### Records supplied

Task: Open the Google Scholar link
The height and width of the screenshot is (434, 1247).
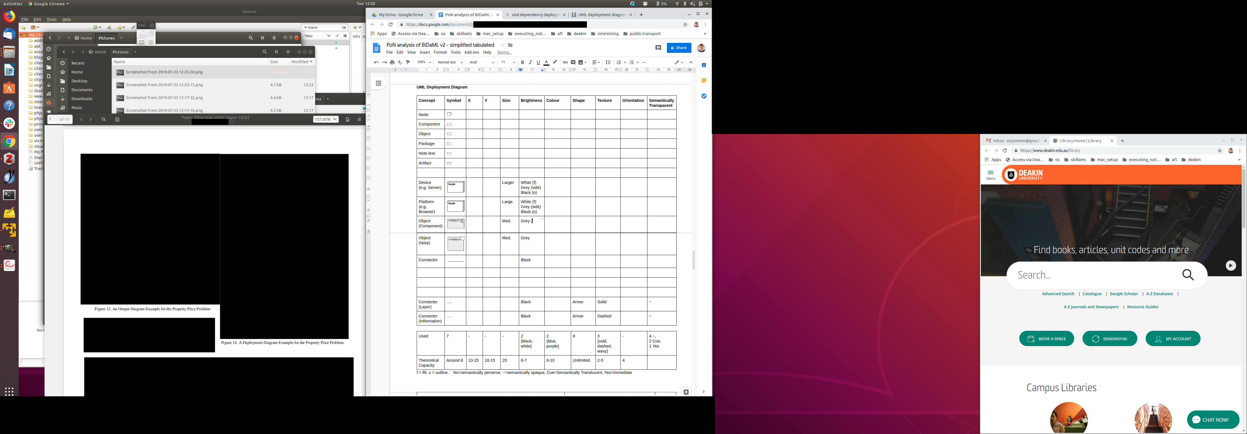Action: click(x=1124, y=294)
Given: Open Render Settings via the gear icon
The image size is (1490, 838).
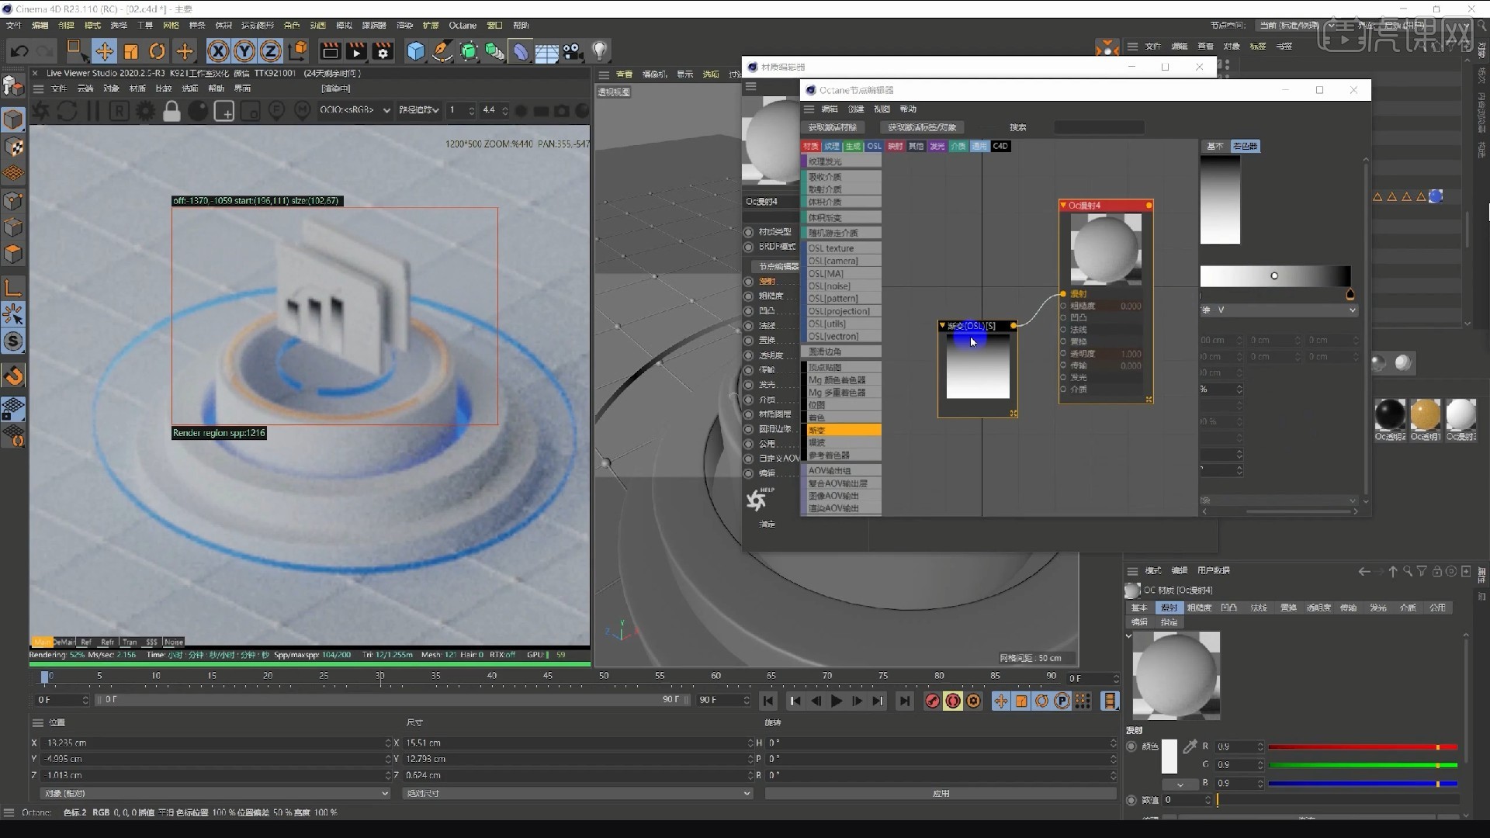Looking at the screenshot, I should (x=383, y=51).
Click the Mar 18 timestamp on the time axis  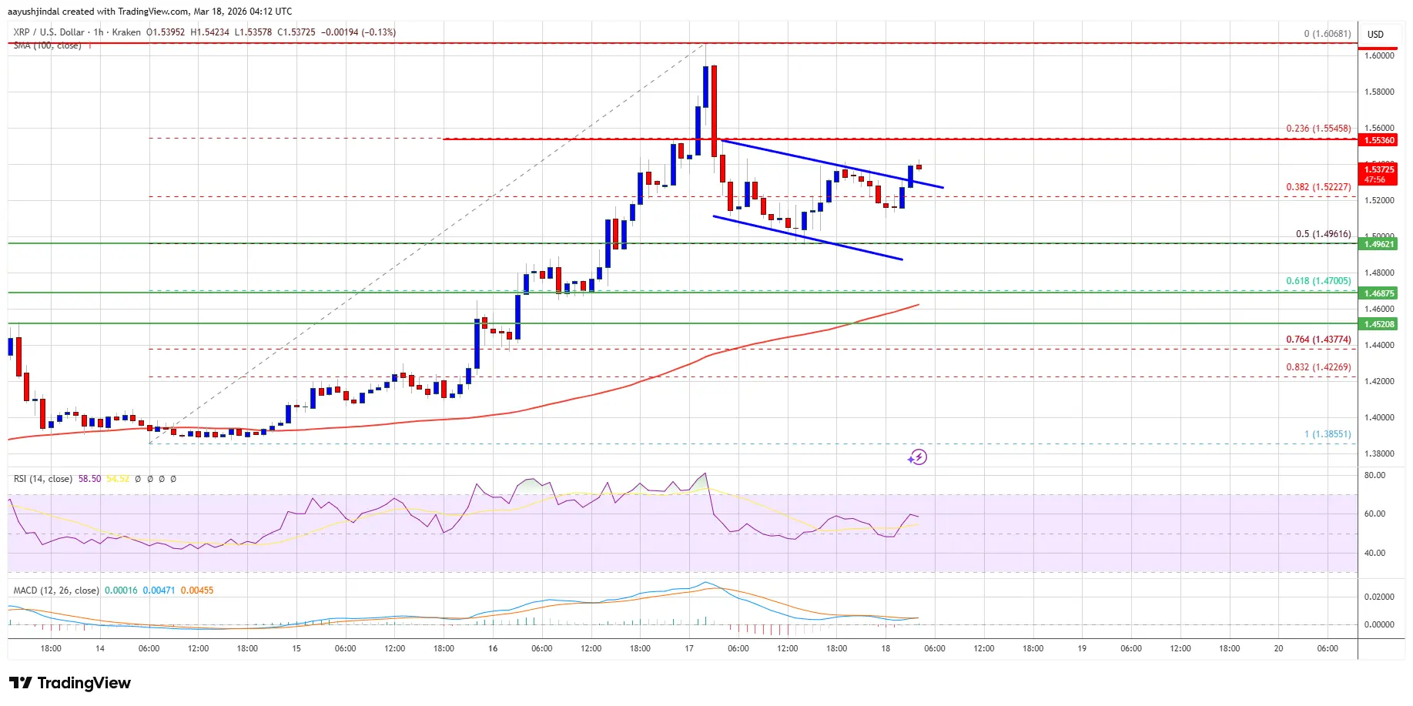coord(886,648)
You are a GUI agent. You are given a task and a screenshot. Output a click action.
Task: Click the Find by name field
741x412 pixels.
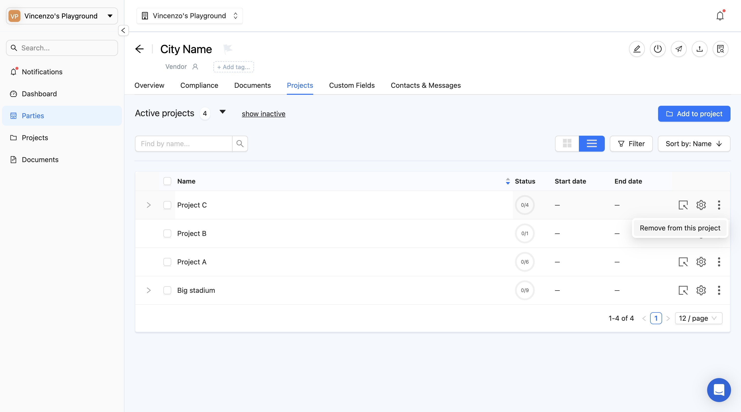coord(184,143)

### Task to carry out
What is the number of lines in these records that contain "Open"? Reply with the number only.

### Finished exercise
2